Required tasks –
A – List every person named in full in the Norris City history below.
B – Answer each question from the Norris City history below, one answer per line:
(i) In what year was Norris City incorporated?
(ii) What was the village's population at the 2010 census?
(iii) Which first depot agent had the nickname Popeye?
C – Carry on writing the Norris City history below, starting after its last sentence.

Text section –
-- BEGIN --

Norris City is a village in White County, Illinois. The population was 1,275 at the 2010 census.

History
Norris City was incorporated in 1901.

The original plat of Norris City was filed for record in the White County Courthouse in Carmi, Illinois on August 17, 1871 at 8 a.m.

The post office at Norris City was established May 15, 1871, with William A. Johnson appointed as the first Postmaster.
The name for Norris City had to have been decided prior to the time it was platted and prior to the opening of the post office. The question of how Norris City got its name has caused many debates throughout the years.
The new community, for a short time in early 1871, was called “Popeye” or “Popeye’s Station, after William A. Johnson, the first depot agent at the site who had the nickname of Popeye. The trainmen said they were stopping at “Popeye” or “Popeye’s Station.”
The story is that Mr. Johnson's eyes protruded, so he was given the nickname of Popeye. This was before the days of the Popeye cartoon character, which was created by a native of Chester, Ill.. The story is, that children going to Gum Prairie Grade School near Mr. Johnson's house gave him the nickname. The other story is that he was given the nickname by the trainmen.
Stories about how Norris City got its name are varied, but the following is a result of my research:
First off, it was not named after any of the aforementioned people involved in getting Norris City started and platted. This deepens the mystery.
According to one story, the people of the new village got together to try to agree upon a name for it. It was decided that the name would come from the person or family having the most land in the area. After the acreages were added up, the Norris family beat out the Johnson family by just a few acres. Thus, as the story goes, it was named Norris City. William Norris was the head of the Norris family at that time so it was said to have been named after him.
		
Another version is that a meeting was held and the railroad had been doing some business with William Norris so they decided to name the town Norris City after him. So the story goes that he went home from the meeting and told his wife, Emaline (White) Norris, and she replied she didn't think it was such a big deal to have such a small place named after you.

-- END --

Dataset content –
-- BEGIN --

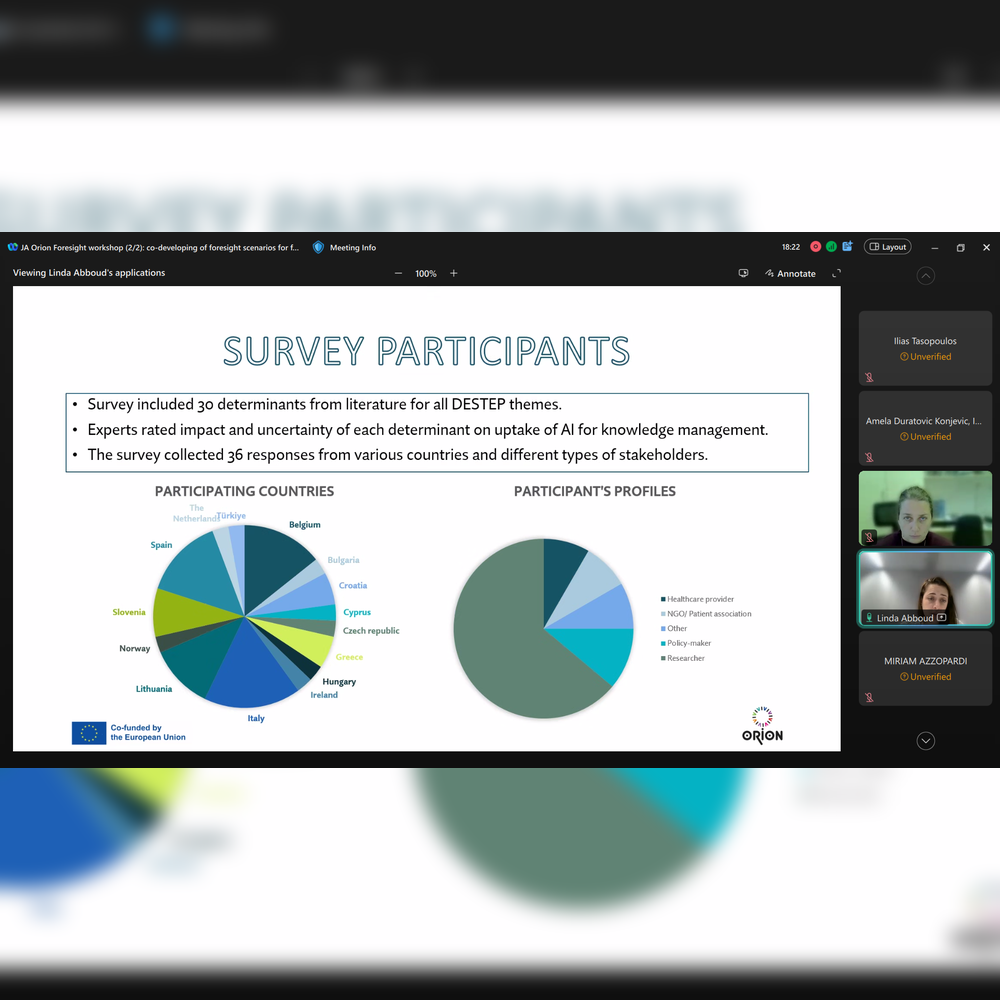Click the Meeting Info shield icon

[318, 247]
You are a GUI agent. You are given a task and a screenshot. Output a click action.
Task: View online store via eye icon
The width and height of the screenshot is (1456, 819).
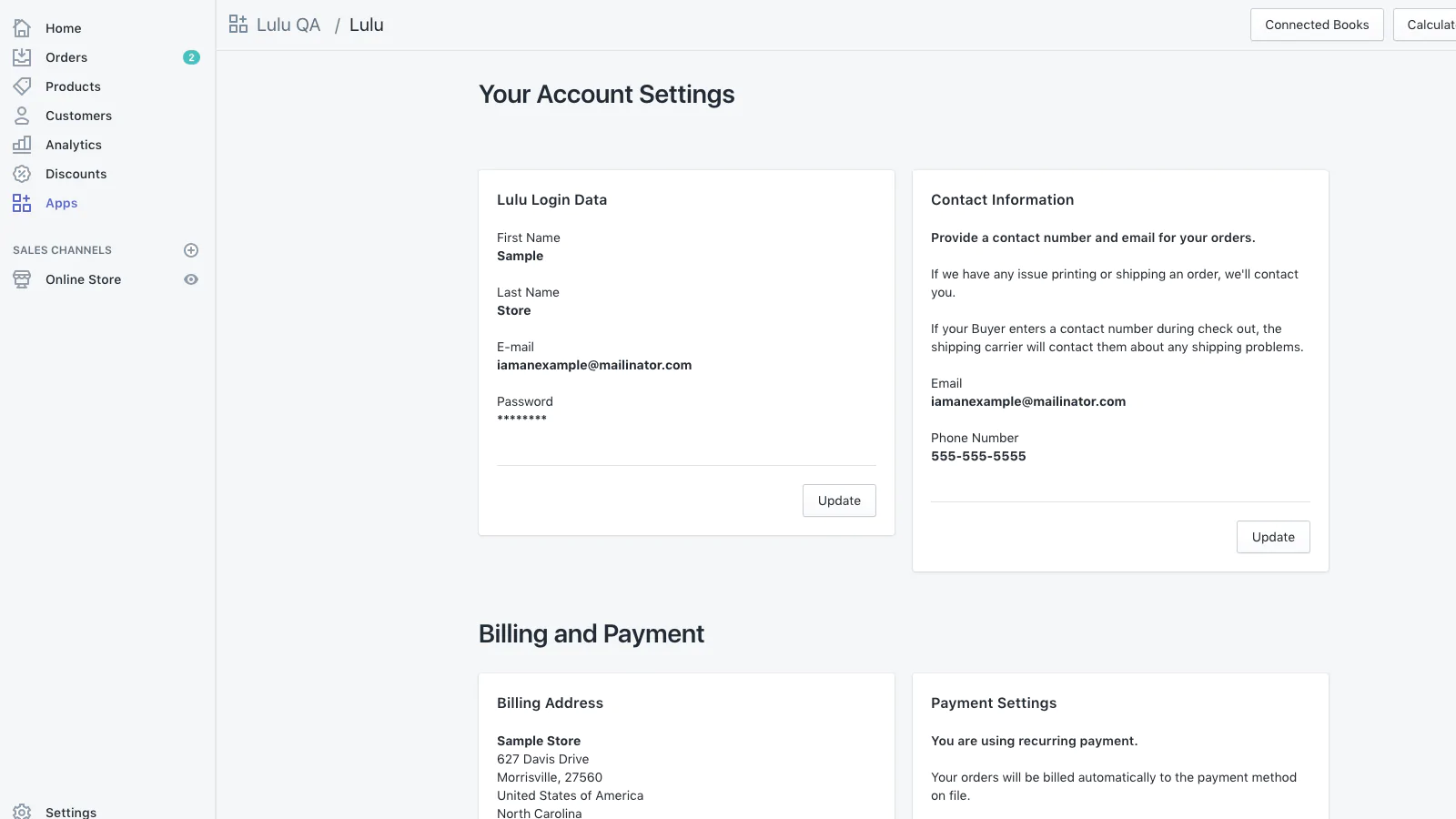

-- END --
-- BEGIN --

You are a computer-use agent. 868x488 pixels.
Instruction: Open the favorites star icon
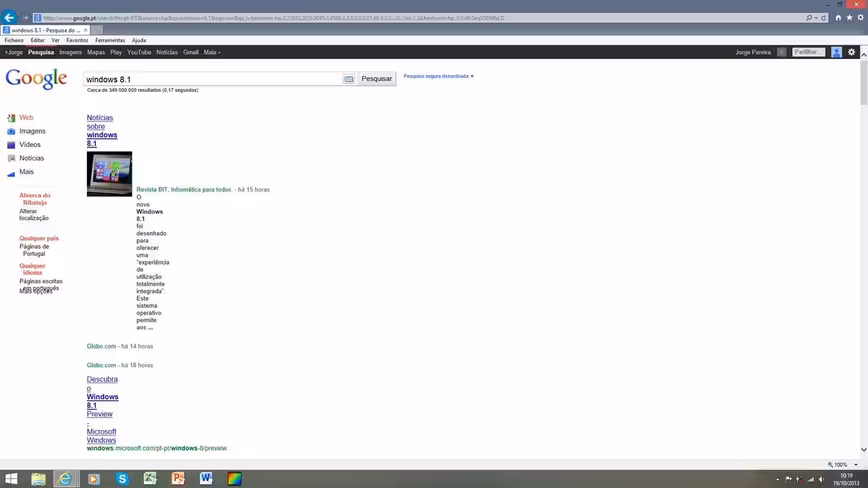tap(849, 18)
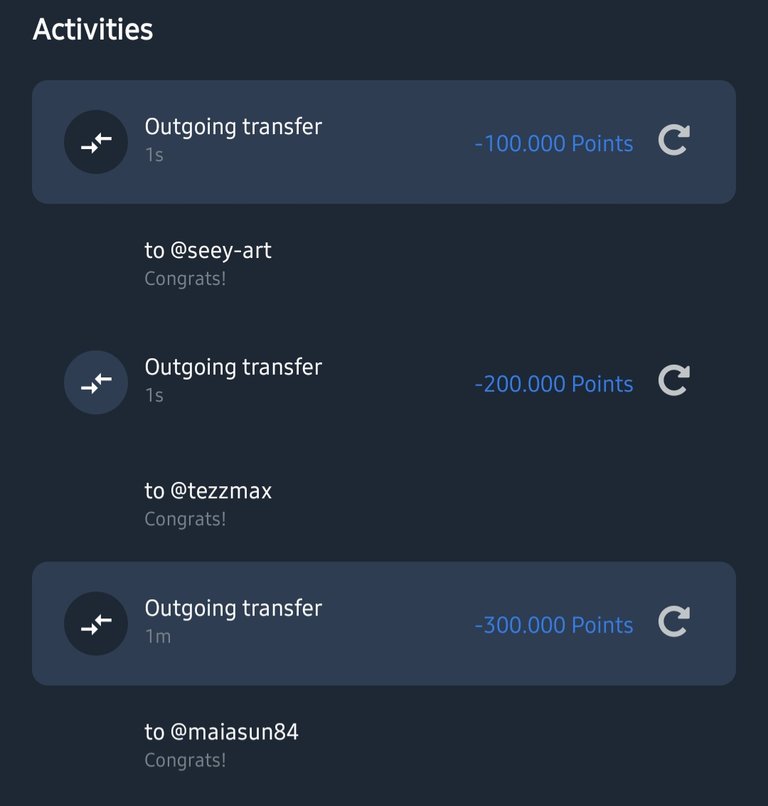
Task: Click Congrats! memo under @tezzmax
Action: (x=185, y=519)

-- END --

Set of answers –
A –
William A. Johnson
William Norris
Emaline (White) Norris

B –
(i) 1901
(ii) 1,275
(iii) William A. Johnson

C –
Another story is that Thomas Ridgway, for whom Ridgway was named, was on a train going through here. Mr. Ridgway was  the President of the Springfield and Illinois Southeastern Railroad, and he asked what the town had been named. It is said that the foreman of the construction crew, or one version says he was conductor or engineer of the train, spoke up and said the trainmen call it Popeye or Popeye's Station. Mr. Ridgway, so the story goes, said that was no name for a town. This trainman is then supposed to have said, “Why don’t you name it after me?” So they did. His name was supposed to have been John William Norris of Fairfield. Nellie Johnson, wife of Mel Johnson, said her father was on the train when this happened. Mel and Nellie Johnson operated Johnson's Hardware of the south side of East Main Street in Norris City for years.
Another version of this story is that the engineer of the work train constructing the railroad tracks to the site of Norris City boarded at the home of William Norris, and his wife Emaline (White) Norris at the west edge of the site of the new village. It is said that he was the one who spoke up and suggested the name for the town. He was fond of the cooking of Mrs. Emaline Norris, who was noted as a good cook. For this reason, it is said that he suggested the name Norris City, naming the town after her and not her husband, William Norris. Jessie (Robb) Newkirk, wife of Vollie Newkirk (parents of Beth (Newkirk) Rister) and a granddaughter of William and Emaline Norris said that her grandmother always said that the town was named after her and not after her husband. A brother and a sister of Jessie Newkirk also told the same story that had been told to them by their grandmother Norris.

The book, “Illinois, a Descriptive and Historical Guide,” compiled in 1939 by Federal Works Agency, Works Project Administration, states that Norris City, altitude 444, population 1109, a trading center for an agricultural and coal mining district was named in honor of a pioneer settler, William Norris.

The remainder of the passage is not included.